La facciata, volta a est, avanzata di qualche metro sul filo del prospetto, si conclude in alto con un timpano triangolare, al cui vertice spicca una croce in ferro. Realizzata in marmo chiaro, vi si apre il vasto portone centrale, elevato di alcuni gradini sul piano dello spiazzo antistante. L’architrave è realizzato in mosaico dorato.
All’interno, la parte bassa delle pareti è rivestita di elementi in legno, nel cui centro, appena elevato, è riservato un pannello per le stazioni della Via Crucis. Nella parete di destra si aprono grandi porte, che immettono sul corridoio del piano terra.
Sulle pareti sono disposti i 20 dipinti in olio su tela raffiguranti i misteri del Rosario, a cui se ne aggiungono due rappresentanti la Sacra Famiglia e lo sposalizio della vergine, tutti realizzati dall’artista Annamaria Trevisan.
Al centro della parete sinistra è collocato il dipinto dell’Immacolata, Patrona del Seminario, realizzato da Giovanni Marghinotti.
Il presbiterio è rialzato di poco sul pavimento e in esso spicca l’altare, consistente in un masso squadrato di candido marmo di Carrara. Sul fondo, in posizione centrale, è sistemato il tabernacolo, in bronzo dorato, a forma di libro aperto. Sulle due pagine si legge la scritta “VERBUM CARO”. Più in alto è collocato un elegante Cristo Crocifisso.
Al fianco del tabernacolo erano sistemati due elementi in bronzo, che raffiguravano ciascuno le cinque vergini sagge della parabola evangelica, che reggevano una lampada sempre accesa. Erano opera dell’artista Giuseppe Tarantino, di Torino, che aveva realizzato anche le stazioni della Via Crucis, con le belle immagini finemente stilizzate dei personaggi.
Addossata al retro della facciata si trova una vasta tribuna, sulla quale presto trova sistemazione il maestoso organo a canne, opera della Ditta Vincenzo Mascioni, di Cuvio (Varese).
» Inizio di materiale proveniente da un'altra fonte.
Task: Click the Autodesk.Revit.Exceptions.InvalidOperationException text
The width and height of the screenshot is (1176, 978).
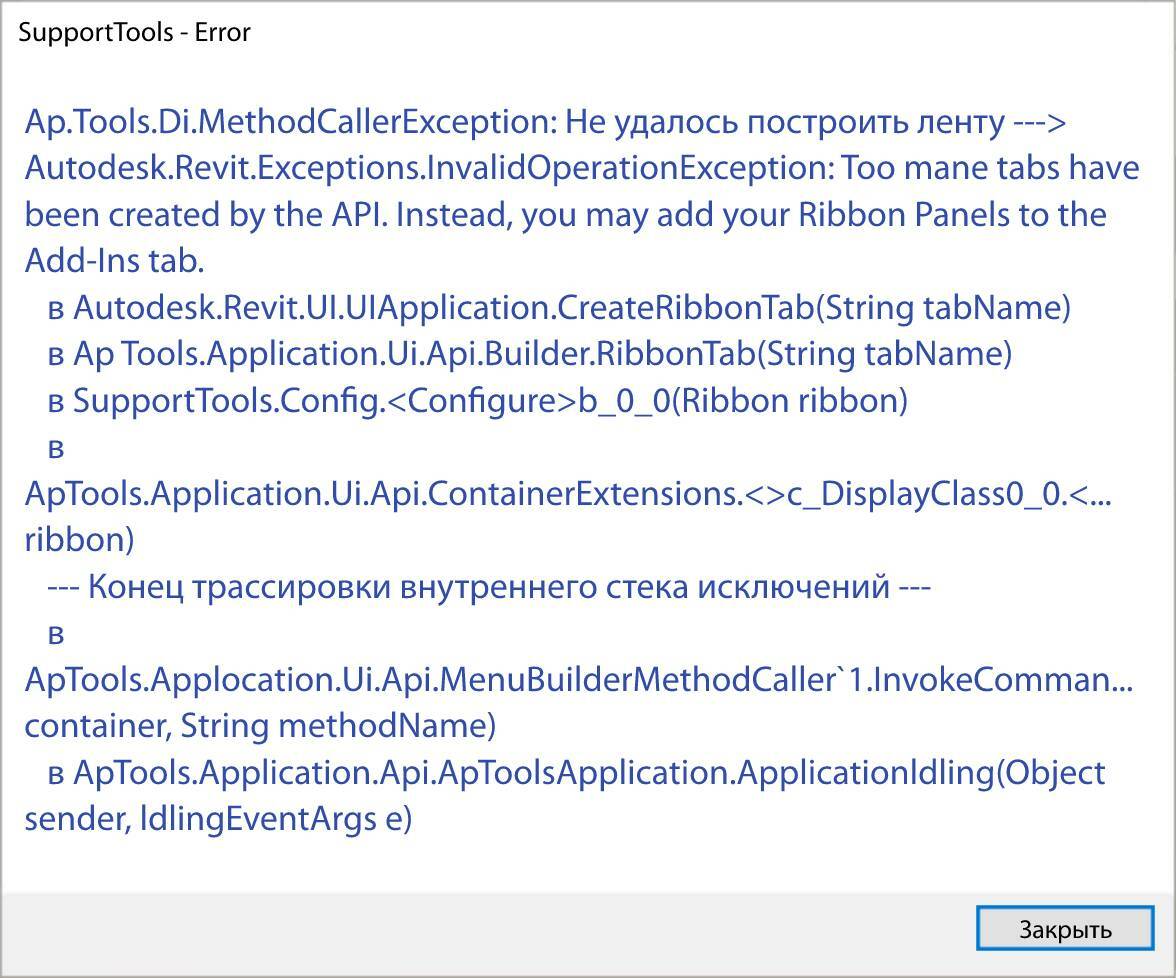Action: 428,168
Nella parete frontale del presbiterio trova posto un grande mosaico, con la scena della Pentecoste. Per esso era stato indetto un concorso di idee cui avevano partecipato vari noti artisti della Sardegna e di altre regioni d’Italia. Una apposita commissione composta da liturgisti e artisti assegnò la vittoria al progetto della Scuola di Mosaico Vaticana. La scena raffigurata presenta il Cenacolo, nel quale erano riuniti gli apostoli attorno alla Madonna. Uno squarcio nel soffitto dà spazio, in alto, al segno della presenza del Padre Eterno e alla immagine dello Spirito Santo, che in forma di colomba, scende con le ali spiegate tra nuvole luminose. Da essa partono le scie delle lingue di fuoco, sino alla testa dei singoli Apostoli ritratti in atteggiamento estatico. La Vergine è raffigurata seduta in trono, con un viso sereno e luminoso, in ampio vestito bianco e celeste, con le mani giunte in preghiera e lo sguardo rivolto verso l’alto, nel ricevere il dono dello Spirito. Le figure, eseguite in marcata stilizzazione secondo il gusto del tempo e in nobili colori, esprimono un’intensa atmosfera soprannaturale.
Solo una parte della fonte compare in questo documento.